Items listed in a dataset
**********

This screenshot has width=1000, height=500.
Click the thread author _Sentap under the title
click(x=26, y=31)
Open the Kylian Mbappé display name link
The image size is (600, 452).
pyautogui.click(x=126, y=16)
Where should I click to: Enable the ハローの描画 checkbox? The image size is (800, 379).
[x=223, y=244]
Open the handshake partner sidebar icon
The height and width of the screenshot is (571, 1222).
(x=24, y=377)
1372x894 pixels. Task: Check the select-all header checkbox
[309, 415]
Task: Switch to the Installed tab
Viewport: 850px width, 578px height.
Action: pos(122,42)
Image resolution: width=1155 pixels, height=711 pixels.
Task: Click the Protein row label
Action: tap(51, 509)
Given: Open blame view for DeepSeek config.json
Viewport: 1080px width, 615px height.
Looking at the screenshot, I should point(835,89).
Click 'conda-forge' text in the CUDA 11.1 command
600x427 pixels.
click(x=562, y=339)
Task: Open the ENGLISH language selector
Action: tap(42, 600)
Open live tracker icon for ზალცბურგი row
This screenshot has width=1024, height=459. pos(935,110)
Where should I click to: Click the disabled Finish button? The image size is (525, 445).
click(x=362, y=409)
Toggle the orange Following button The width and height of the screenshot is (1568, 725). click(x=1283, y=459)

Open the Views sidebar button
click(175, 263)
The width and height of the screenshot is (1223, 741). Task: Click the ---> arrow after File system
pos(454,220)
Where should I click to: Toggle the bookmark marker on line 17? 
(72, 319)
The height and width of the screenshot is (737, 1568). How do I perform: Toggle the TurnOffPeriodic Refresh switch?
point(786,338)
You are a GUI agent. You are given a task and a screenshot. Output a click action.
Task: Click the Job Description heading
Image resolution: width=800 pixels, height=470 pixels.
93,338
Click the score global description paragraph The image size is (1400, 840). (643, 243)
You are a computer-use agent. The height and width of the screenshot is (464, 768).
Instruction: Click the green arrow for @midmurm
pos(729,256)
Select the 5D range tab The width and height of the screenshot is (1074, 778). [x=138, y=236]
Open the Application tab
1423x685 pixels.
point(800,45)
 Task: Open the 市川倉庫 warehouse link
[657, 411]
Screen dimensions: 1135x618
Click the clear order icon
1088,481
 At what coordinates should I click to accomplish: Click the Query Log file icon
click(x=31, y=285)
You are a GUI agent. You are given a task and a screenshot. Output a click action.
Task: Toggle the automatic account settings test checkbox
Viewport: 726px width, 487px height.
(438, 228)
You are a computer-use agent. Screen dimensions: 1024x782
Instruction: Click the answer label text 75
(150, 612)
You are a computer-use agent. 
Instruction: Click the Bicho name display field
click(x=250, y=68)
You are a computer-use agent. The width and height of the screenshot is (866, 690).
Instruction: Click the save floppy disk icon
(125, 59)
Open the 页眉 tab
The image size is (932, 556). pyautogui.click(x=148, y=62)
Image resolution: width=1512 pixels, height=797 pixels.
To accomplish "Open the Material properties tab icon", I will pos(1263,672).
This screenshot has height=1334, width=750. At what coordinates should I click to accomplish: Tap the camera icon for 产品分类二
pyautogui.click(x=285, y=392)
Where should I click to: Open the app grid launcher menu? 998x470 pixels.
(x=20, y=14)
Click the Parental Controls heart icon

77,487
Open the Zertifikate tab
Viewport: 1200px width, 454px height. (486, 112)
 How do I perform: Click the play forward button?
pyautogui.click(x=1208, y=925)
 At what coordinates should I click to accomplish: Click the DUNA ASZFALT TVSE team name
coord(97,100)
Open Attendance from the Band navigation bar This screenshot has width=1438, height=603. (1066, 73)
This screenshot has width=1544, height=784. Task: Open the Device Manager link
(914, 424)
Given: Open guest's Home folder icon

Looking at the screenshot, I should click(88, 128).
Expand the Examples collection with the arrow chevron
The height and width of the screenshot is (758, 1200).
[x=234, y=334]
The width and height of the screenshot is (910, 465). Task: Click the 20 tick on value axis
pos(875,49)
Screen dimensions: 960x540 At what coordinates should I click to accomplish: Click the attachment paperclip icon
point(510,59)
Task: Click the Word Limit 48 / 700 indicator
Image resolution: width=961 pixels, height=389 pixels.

**********

Check each line of the records for the string "computer" and copy those that have it.

You are a computer-use agent. The height and width of the screenshot is (464, 768).
You are a computer-use agent. Screen dimensions: 1024x782
You are a computer-use agent. 
You are a computer-use agent. The width and height of the screenshot is (866, 690).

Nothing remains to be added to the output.